Gone tomorrow? I think not.
Much has been written and said about donor-advised funds (DAFs) in the last two decades. Most voices have marveled at their easy usability and steady growth and only a very few have questioned their charitable nature and purpose. That’s not to say there are not improvements that should be made to DAFs. There are.
Why are DAFs here to stay? First, they’ve been around for almost ninety years with community foundations, and their sponsoring local banks, having established them in the 1930s.
Second, check out the Pension Protection Act of 2006. In it Congress validated the existence of DAFs by writing them into the tax code (after over 70 years of existence without such authentication).
Third, there have been no systemic abuses found with DAFs.

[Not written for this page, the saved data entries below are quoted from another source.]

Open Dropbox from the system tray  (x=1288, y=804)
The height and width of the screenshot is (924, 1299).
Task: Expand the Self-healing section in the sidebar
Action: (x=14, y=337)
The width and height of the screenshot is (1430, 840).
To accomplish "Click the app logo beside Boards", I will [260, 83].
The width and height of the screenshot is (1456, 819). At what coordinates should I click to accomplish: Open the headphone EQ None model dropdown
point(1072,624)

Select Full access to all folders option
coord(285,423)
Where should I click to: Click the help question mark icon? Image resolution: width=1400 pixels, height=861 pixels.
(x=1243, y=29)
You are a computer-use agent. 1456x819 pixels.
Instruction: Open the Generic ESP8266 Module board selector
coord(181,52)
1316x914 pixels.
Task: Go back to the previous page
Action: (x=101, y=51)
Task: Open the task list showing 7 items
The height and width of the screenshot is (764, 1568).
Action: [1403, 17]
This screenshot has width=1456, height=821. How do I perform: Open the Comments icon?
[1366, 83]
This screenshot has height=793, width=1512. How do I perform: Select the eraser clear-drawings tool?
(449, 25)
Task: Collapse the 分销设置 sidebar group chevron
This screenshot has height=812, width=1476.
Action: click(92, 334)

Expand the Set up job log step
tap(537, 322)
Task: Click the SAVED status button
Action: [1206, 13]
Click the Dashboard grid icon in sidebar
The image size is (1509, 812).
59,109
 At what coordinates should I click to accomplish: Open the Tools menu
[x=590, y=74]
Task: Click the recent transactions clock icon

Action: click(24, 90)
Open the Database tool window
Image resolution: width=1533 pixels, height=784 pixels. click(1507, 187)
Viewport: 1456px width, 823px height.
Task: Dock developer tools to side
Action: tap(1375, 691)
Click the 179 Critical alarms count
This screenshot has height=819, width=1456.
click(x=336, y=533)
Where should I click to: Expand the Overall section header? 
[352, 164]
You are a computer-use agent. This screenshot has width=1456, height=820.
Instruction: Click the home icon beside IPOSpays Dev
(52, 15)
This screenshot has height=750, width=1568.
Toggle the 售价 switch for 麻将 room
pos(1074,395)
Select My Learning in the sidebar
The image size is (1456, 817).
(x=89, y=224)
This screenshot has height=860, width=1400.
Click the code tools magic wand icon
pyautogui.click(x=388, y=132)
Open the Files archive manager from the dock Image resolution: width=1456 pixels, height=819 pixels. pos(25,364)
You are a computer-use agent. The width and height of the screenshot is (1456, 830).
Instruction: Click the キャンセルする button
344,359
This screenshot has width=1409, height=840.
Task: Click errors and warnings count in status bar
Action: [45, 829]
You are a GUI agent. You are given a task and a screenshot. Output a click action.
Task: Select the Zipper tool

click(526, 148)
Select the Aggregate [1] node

DAF sponsors do a good job of screening for valid charitable organizations (through the eyes of the IRS) and illegal tuition payments and other private benefit abuses.
Fourth, as was first touted twenty years ago, DAFs have “democratized” giving in America. For $5,000, with some DAF sponsors, a family can have a foundation-like giving experience not entirely unlike Bill and Melinda Gates. That’s pretty cool.
Fifth, with over 1,000 DAF providers across the country holding more than $110 billion in assets, DAFs are big and growing even more so every year. Importantly, though, with an average annual payout rate (“grants” in DAF parlance) of over 20% they more than triple the payout rate of private foundations.
DAFs have developed significantly and positively since the 1930s. With time it is no surprise that there have been a few issues raised. That’s called progress and evolution. A future post will talk about three of those issues.